======== Exercise material ========

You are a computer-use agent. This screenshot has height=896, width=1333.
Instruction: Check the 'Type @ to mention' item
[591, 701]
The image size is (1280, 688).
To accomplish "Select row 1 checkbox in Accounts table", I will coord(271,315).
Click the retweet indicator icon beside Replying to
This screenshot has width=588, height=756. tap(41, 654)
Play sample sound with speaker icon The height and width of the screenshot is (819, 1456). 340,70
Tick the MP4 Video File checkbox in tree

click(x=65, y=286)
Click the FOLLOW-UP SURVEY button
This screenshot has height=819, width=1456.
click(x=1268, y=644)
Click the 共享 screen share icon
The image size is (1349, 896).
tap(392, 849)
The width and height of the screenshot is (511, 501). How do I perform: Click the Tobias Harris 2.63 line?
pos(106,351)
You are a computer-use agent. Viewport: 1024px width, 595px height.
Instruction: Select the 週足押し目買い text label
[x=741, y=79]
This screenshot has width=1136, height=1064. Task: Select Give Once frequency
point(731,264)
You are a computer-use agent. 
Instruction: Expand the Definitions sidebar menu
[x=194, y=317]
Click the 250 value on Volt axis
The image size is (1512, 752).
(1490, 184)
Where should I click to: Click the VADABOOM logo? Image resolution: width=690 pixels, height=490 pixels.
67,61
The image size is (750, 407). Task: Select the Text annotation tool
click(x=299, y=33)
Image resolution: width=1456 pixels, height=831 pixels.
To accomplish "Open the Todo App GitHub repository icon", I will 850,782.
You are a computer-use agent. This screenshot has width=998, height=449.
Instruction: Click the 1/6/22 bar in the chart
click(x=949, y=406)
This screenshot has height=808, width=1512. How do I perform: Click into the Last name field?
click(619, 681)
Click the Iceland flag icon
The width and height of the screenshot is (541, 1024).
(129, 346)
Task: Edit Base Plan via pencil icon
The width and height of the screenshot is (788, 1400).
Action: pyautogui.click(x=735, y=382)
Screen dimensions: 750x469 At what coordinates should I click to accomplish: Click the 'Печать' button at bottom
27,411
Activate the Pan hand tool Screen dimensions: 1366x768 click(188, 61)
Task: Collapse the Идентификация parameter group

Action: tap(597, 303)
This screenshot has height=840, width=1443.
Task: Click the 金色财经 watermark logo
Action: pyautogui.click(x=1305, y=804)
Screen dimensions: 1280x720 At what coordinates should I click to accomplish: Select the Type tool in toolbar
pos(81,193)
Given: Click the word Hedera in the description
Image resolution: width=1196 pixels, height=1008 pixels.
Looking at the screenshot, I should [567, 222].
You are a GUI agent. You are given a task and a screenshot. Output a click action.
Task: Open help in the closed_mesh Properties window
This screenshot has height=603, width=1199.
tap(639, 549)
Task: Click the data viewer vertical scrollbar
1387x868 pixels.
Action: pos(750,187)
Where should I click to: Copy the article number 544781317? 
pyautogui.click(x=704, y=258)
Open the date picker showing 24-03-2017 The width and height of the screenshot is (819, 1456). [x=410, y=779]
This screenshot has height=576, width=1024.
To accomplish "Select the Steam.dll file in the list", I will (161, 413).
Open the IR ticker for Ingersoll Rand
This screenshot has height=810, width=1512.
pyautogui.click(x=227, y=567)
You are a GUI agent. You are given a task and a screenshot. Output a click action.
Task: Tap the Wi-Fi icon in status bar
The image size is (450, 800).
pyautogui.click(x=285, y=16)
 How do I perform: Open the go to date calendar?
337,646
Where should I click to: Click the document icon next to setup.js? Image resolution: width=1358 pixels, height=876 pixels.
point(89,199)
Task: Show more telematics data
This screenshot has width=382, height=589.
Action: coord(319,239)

========

## [Task to complete]
Exactly as written, reproduce the lines of the data above from the first line through the line where "Click the FOLLOW-UP SURVEY button" appears.

## [Response for this exercise]
You are a computer-use agent. This screenshot has height=896, width=1333.
Instruction: Check the 'Type @ to mention' item
[591, 701]
The image size is (1280, 688).
To accomplish "Select row 1 checkbox in Accounts table", I will coord(271,315).
Click the retweet indicator icon beside Replying to
This screenshot has width=588, height=756. tap(41, 654)
Play sample sound with speaker icon The height and width of the screenshot is (819, 1456). 340,70
Tick the MP4 Video File checkbox in tree

click(x=65, y=286)
Click the FOLLOW-UP SURVEY button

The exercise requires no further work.